**YOUR ASSIGNMENT**
Lines with the word "computer" in them must be copied from the records below.

(Records from a data collection)
⁂

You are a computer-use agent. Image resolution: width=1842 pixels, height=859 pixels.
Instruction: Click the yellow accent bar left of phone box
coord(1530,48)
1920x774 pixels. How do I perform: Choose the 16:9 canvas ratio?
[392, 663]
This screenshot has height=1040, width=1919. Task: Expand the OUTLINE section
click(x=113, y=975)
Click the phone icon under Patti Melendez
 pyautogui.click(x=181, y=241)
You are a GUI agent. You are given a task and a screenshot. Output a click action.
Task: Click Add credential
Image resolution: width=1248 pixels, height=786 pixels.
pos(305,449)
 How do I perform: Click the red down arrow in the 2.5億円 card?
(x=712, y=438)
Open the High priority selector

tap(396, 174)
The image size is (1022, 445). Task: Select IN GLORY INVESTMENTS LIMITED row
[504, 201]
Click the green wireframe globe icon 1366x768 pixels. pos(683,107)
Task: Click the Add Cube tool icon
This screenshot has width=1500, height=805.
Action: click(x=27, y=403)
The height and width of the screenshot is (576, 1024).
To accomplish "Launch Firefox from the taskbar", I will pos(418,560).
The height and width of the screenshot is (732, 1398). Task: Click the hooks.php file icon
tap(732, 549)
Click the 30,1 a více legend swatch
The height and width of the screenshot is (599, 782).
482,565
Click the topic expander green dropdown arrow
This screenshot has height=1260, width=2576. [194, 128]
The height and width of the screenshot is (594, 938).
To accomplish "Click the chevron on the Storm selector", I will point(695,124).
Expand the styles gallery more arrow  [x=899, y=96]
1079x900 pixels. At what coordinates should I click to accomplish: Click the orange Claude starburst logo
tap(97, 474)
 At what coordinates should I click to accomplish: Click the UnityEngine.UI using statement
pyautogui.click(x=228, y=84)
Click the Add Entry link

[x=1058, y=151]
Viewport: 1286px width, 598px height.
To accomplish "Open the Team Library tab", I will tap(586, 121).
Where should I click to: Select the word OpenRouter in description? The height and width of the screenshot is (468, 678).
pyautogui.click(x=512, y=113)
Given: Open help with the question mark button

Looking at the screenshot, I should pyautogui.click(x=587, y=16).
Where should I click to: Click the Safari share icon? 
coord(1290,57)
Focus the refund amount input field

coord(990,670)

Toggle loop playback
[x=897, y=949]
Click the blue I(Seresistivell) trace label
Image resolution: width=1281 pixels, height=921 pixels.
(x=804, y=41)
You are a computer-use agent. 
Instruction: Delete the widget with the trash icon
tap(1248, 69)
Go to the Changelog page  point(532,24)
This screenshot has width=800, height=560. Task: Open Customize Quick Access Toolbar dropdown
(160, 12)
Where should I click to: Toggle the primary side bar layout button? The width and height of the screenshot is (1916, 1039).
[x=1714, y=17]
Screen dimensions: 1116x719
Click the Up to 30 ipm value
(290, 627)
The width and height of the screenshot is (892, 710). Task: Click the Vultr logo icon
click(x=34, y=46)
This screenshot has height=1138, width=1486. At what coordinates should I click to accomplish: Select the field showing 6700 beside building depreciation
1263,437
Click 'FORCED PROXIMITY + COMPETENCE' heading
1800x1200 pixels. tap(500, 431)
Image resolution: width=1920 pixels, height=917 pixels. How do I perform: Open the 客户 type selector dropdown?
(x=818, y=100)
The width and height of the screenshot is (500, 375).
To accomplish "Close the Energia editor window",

⁂

**EXERCISE RESULT**
You are a computer-use agent. Image resolution: width=1842 pixels, height=859 pixels.
You are a computer-use agent. 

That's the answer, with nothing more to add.